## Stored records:
_ _ _

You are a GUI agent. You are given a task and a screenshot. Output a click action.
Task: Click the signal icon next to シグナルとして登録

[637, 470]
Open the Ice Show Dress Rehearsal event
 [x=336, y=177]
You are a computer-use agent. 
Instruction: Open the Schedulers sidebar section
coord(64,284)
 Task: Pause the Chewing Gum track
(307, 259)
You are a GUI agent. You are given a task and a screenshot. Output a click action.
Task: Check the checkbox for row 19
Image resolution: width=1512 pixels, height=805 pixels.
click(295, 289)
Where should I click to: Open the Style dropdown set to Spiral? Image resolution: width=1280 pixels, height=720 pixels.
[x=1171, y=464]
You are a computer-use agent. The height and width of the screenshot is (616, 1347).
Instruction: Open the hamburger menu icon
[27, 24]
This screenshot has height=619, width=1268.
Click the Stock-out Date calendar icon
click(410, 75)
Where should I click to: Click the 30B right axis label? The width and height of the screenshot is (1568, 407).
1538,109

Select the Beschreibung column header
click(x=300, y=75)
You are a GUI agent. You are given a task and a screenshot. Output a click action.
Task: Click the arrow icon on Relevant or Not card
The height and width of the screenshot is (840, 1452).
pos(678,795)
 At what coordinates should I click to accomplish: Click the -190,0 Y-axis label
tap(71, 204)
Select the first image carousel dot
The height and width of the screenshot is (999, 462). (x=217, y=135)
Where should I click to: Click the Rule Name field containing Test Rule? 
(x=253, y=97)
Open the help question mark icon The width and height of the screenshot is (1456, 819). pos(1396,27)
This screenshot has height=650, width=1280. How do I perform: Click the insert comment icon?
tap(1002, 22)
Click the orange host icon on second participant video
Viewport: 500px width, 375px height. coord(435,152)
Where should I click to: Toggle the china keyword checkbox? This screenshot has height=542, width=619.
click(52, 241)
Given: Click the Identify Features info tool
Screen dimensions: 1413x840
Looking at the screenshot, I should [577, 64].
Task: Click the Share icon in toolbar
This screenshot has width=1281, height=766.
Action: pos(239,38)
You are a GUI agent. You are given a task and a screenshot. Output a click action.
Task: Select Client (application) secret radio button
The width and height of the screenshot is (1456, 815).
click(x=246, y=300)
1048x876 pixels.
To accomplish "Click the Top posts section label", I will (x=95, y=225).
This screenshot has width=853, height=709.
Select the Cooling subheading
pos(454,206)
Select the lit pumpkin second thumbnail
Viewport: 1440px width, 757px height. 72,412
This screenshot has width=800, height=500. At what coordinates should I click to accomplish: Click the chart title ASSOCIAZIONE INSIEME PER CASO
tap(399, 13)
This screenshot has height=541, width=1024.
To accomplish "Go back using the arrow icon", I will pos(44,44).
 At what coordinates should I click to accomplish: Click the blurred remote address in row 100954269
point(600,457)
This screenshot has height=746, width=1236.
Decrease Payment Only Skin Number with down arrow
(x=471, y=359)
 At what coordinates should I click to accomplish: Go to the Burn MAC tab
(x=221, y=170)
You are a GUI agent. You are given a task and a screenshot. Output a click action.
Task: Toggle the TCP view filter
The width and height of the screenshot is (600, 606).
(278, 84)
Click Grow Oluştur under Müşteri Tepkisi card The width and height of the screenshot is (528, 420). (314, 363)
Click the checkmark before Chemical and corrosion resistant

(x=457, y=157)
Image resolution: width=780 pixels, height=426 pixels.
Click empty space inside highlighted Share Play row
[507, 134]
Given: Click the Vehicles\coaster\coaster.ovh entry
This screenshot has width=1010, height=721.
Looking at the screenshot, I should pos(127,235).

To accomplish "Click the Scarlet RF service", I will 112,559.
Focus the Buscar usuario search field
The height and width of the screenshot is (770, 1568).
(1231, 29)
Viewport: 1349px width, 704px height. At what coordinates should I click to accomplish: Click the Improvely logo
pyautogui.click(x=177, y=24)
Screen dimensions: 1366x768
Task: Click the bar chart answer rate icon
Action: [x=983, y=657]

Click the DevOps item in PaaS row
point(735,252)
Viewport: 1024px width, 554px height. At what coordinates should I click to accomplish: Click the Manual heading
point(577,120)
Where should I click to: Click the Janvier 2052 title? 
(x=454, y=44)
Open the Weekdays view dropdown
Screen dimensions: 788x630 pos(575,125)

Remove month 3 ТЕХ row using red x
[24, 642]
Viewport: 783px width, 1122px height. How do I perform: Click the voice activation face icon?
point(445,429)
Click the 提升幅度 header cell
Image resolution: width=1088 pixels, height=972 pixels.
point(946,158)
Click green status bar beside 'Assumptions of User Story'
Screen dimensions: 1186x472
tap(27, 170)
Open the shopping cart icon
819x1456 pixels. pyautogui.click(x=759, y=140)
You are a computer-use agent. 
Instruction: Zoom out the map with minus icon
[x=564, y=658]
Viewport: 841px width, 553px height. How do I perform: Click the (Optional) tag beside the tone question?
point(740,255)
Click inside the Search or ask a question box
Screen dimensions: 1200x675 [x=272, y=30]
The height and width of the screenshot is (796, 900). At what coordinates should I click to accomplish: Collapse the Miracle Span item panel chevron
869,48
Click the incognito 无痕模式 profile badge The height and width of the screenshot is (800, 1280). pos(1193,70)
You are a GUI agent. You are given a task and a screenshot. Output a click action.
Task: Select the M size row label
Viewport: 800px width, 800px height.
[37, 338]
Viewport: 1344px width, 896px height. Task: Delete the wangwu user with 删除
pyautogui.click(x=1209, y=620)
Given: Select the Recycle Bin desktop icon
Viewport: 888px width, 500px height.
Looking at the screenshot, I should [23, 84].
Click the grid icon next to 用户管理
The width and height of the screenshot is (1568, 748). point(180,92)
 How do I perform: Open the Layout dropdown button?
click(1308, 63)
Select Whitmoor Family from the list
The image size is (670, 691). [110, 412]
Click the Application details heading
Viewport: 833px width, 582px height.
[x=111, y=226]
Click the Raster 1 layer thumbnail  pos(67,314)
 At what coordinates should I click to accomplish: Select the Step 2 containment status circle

_ _ _

## About this exercise:
Copy every line from the records above that contains the string "will".

## Answer to the problem:
To accomplish "Click the Top posts section label", I will (x=95, y=225).
To accomplish "Go back using the arrow icon", I will pos(44,44).
To accomplish "Click the Scarlet RF service", I will 112,559.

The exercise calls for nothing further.